= Assignment =
Please copy the album review from "Young Rodents asks" up to and including "before it's begun.", changing "marimbas" to "xylophones".

= Given passage =

A rushing tomtom and big synth arpeggio. Kelly comes in with a few growled lines before the whole band chants: You cheat on her she cheats on you. Kissing Around Corners. A sublime keyboard ascension then repeat. If this were the halved Human League to come this song would have neo disco pretensions but this is pure fun, stopping here and there for a kind of John Carpenter movie synth break before plunging back into the thick pop bliss.
All Stop has a finger clicking 2/4 strut with a skeletal echoed guitar over a bass on full treble. Compelling but it's hard to get a grip on the lyric. Is it about working in advertising? War fottage on tv? A middle section features a panning chopper rattle. It ends on more skeletor guitar, a hummed repetition of the title and a fade. Uncontrollable Boy is an unruly Bossa Nova with Telstar organ. He's unruly himself as the song gives way to a rock instrumental which feels stiff by comparison and the shambling Latin groove is welcome back.
Young Rodents asks us into a shadow with a big bass arpeggio and dirty alley sax. "Plays like a cat, he's a cute little boy." A creepy middle section resigns that they will have to kill them. Somewhere between the scratchers of Hamelin and the future Birthday Party dirge Nick the Stripper lies this strange, unnerving dream. No less a worry is the next track. Hans Stand: A War Record. A fade in of marimbas. Kelly's strangled voice enters gently, telling Hans to clean the church. The title tells where Hans has come from. It fades almost before it's begun.

= Source data =

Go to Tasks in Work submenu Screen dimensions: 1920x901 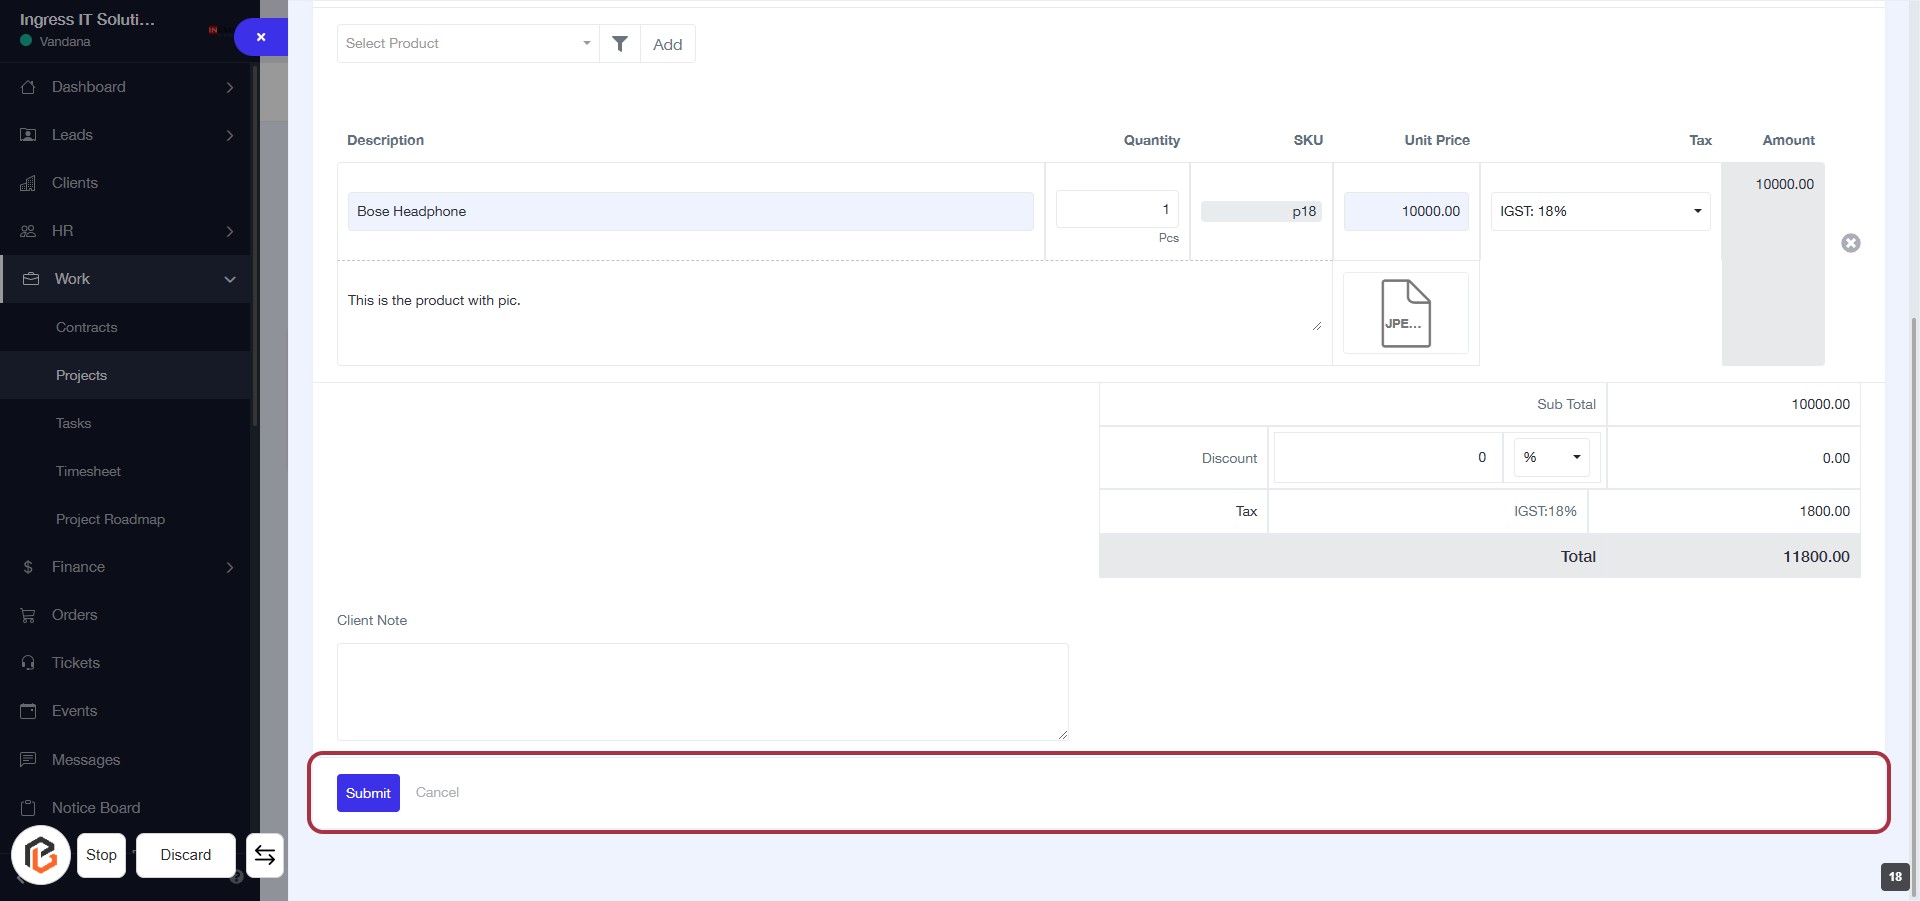coord(73,423)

= Solution to the exercise =
Young Rodents asks us into a shadow with a big bass arpeggio and dirty alley sax. "Plays like a cat, he's a cute little boy." A creepy middle section resigns that they will have to kill them. Somewhere between the scratchers of Hamelin and the future Birthday Party dirge Nick the Stripper lies this strange, unnerving dream. No less a worry is the next track. Hans Stand: A War Record. A fade in of xylophones. Kelly's strangled voice enters gently, telling Hans to clean the church. The title tells where Hans has come from. It fades almost before it's begun.